We started with small things internally and are now turning towards the market at large. As of January 1st, 2021, we decided to no longer supply electricity produced from fossil fuels; from this year onward, we will supply all our customers only with carbon-dioxide-free electricity. Since we are the largest supplier in the country, our decision has a huge impact. By 2025 we aim to fully decarbonize all our activities, including gas supplies.
What kind of innovations can the Slovenian renewables sector bring to larger markets, such as the EU?
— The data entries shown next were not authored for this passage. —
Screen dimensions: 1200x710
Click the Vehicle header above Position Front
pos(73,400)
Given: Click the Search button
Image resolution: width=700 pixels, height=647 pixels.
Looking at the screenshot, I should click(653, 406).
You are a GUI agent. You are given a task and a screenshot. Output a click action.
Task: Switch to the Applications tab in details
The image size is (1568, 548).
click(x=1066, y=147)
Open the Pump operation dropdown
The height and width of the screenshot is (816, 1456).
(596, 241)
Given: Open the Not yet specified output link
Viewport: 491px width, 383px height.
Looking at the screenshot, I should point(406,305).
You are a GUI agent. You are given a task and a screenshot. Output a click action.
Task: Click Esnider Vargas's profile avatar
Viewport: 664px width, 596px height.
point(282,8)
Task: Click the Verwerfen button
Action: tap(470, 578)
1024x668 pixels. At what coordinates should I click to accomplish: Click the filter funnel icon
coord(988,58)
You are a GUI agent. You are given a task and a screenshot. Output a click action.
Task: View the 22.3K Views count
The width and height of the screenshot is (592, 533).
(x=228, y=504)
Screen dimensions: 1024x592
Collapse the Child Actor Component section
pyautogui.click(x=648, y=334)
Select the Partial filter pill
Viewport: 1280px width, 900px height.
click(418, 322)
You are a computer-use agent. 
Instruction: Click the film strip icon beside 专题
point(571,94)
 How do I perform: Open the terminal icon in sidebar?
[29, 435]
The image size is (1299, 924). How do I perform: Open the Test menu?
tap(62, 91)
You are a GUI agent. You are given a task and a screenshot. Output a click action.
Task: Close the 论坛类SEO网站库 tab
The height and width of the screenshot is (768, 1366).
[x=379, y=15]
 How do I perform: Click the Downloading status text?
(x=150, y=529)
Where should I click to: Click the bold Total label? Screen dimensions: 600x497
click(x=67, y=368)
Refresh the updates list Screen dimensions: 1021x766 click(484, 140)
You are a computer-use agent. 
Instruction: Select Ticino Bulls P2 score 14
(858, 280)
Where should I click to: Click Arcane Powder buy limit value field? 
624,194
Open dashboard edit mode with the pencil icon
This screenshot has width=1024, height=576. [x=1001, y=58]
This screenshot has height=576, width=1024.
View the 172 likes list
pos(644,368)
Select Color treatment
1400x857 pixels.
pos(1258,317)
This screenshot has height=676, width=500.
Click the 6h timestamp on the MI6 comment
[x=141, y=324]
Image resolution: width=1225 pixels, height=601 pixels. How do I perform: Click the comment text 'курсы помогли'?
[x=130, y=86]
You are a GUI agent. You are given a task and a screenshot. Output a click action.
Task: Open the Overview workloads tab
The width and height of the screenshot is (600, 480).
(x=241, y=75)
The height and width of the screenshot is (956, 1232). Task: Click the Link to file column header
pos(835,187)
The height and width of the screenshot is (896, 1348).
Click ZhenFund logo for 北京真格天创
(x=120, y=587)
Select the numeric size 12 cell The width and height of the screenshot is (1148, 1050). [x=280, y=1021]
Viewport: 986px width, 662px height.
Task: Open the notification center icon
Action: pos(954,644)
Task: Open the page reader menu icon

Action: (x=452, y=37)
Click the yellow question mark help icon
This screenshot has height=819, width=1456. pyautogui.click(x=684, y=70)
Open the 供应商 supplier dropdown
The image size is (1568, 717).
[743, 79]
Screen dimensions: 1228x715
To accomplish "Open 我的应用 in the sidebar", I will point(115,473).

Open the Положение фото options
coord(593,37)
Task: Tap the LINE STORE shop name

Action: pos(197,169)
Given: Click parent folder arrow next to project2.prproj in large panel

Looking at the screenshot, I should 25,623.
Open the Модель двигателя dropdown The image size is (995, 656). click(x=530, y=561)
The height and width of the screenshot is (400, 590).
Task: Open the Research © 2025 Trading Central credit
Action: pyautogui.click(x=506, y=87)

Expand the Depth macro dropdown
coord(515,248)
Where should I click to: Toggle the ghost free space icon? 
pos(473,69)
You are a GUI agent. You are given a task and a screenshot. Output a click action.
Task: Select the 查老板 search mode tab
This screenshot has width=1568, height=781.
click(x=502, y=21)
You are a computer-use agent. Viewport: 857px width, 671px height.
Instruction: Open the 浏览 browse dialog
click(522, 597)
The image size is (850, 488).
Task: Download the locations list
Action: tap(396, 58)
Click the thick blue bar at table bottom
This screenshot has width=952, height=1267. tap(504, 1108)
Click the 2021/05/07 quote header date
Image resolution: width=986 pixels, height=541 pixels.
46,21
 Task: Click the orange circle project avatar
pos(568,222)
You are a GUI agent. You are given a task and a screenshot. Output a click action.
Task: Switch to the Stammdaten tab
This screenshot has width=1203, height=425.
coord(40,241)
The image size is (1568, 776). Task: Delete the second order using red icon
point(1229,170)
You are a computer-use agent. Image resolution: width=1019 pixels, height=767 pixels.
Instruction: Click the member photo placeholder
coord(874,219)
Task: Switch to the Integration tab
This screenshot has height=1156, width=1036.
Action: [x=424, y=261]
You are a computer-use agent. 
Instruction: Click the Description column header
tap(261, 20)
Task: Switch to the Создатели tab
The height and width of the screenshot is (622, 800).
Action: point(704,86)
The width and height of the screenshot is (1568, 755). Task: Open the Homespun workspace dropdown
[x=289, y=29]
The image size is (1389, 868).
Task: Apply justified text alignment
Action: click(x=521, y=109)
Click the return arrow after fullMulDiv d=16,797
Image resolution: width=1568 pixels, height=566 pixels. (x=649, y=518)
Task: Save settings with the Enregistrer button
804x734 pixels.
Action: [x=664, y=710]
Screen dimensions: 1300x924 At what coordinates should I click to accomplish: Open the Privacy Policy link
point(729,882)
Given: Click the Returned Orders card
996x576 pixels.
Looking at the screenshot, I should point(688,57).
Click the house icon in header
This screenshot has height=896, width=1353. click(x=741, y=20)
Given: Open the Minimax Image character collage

When you play on a small scale, it is much easier to test and prototype ideas. Slovenia is already offering an example of how various players in the energy field can work together to bring forward green transformation at a European level. We have established a green consortium for accelerating the green transformation of our electric power system. Within the consortium there is the transmission system operator, distribution system operators and GEN-I as a supplier and trader. We are trying to devise new rules to make the transition to a green economy faster and more efficient in terms of requiring less investment. Traditionally, grid operators fear investment in green technologies and claim the grid is not ready for the transition. We are trying to work hand in hand with them to devise schemes and regulations to make this happen without endangering the stability of the grid. For green transformation we need to come together at the same table. In Slovenia this is easier to demonstrate because it is a small-scale country. We are not dispersed, but rather concentrated. It is a good occasion to make our national models more prominent in the international community.